◆ **Prompt A**: Decide whether each statement agrees with the paper summary. For each, answer yes or no and quote the deciding words of the summary: (i) GWM takes as input an encoding of events and activities provided by a software analyst; (ii) GWM infers treatments by means of machine learning classifiers; (iii) the method's applicability was demonstrated on sequences of code ownership.
◆ **Prompt B**: According to the paper summary, what does GWM produce as its output?
◆ **Prompt C**: Set down word for word the portion of the paper summary between "- GWM effectively" and "and release cycles.", inclusive.

◆ **Supplied passage**:
# Mining Treatment-Outcome Constructs from Sequential Software Engineering   Data

**Authors:** Maleknaz Nayebi, Guenther Ruhe, Thomas Zimmermann

arXiv: 1901.05604 · 2019-01-18

## TL;DR

This paper introduces the Gandhi-Washington Method (GWM), an analytical approach that automatically mines treatment-outcome constructs from sequential software engineering data, revealing how recurring event sequences impact project outcomes.

## Contribution

The paper presents GWM, a novel method that uses regular expressions and statistical tests to automatically identify significant treatment-outcome constructs in sequential software engineering data.

## Key findings

- GWM effectively identifies treatment-outcome constructs in software project data.
- The method reveals significant impacts of event sequences on project outcomes.
- GWM is applicable to various software engineering datasets like file editing and release cycles.

## Abstract

Many investigations in empirical software engineering look at sequences of data resulting from development or management processes. In this paper, we propose an analytical approach called the Gandhi-Washington Method (GWM) to investigate the impact of recurring events in software projects. GWM takes an encoding of events and activities provided by a software analyst as input. It uses regular expressions to automatically condense and summarize information and infer treatments. Relating the treatments to the outcome through statistical tests, treatment-outcome constructs are automatically mined from the data. The output of GWM is a set of treatment-outcome constructs. Each treatment in the set of mined constructs is significantly different from the other treatments considering the impact on the outcome and/or is structurally different from other treatments considering the sequence of events. We describe GWM and classes of problems to which GWM can be applied. We demonstrate the applicability of this method for empirical studies on sequences of file editing, code ownership, and release cycle time.

---
Source: https://tomesphere.com/paper/1901.05604

◆ **Data provided**:
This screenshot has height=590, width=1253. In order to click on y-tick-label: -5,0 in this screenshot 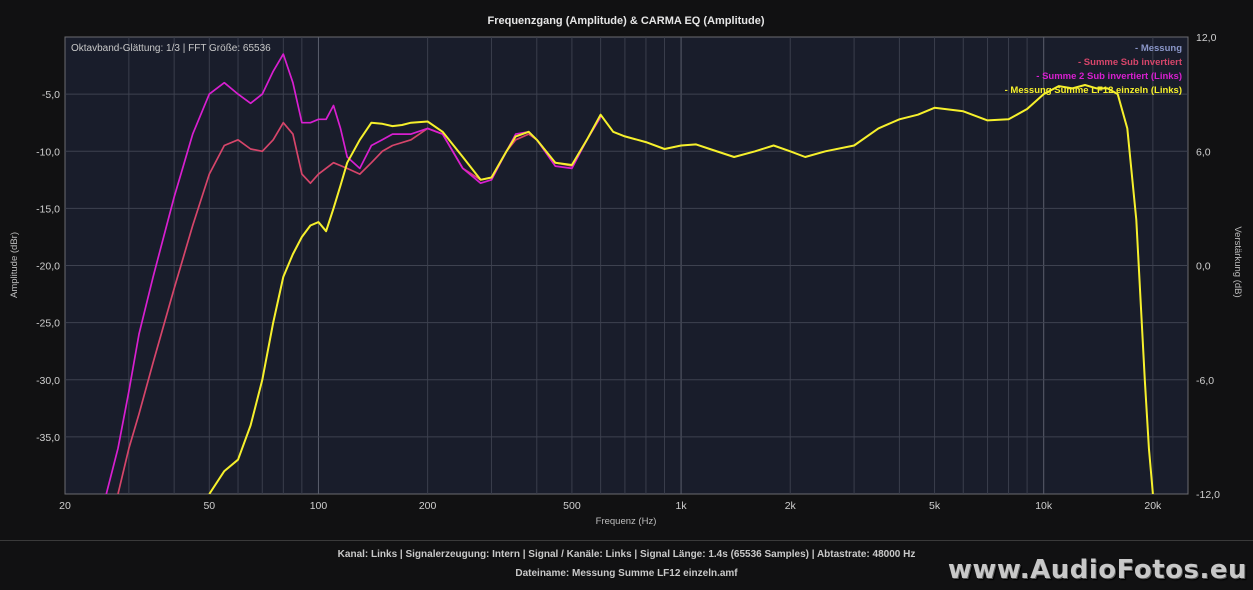, I will do `click(51, 95)`.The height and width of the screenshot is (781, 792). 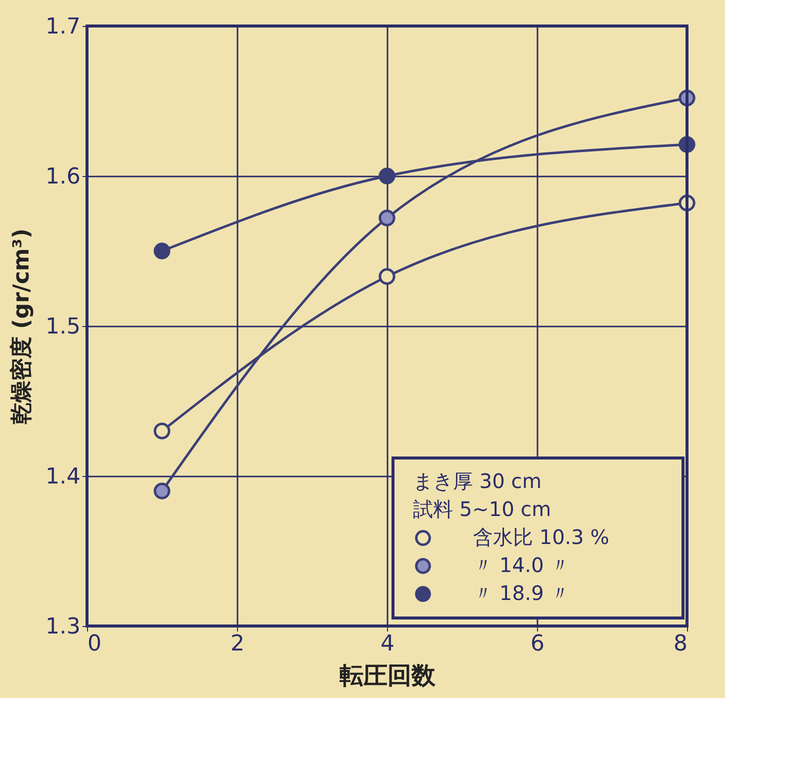 I want to click on y-tick-label: 1.5, so click(x=63, y=327).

◆ **Reply A**:
(i) Yes: "GWM takes an encoding of events and activities provided by a software analyst as input."
(ii) No: "It uses regular expressions to automatically condense and summarize information and infer treatments."
(iii) Yes: "We demonstrate the applicability of this method for empirical studies on sequences of file editing, code ownership, and release cycle time."

◆ **Reply B**: A set of treatment-outcome constructs.

◆ **Reply C**:
- GWM effectively identifies treatment-outcome constructs in software project data.
- The method reveals significant impacts of event sequences on project outcomes.
- GWM is applicable to various software engineering datasets like file editing and release cycles.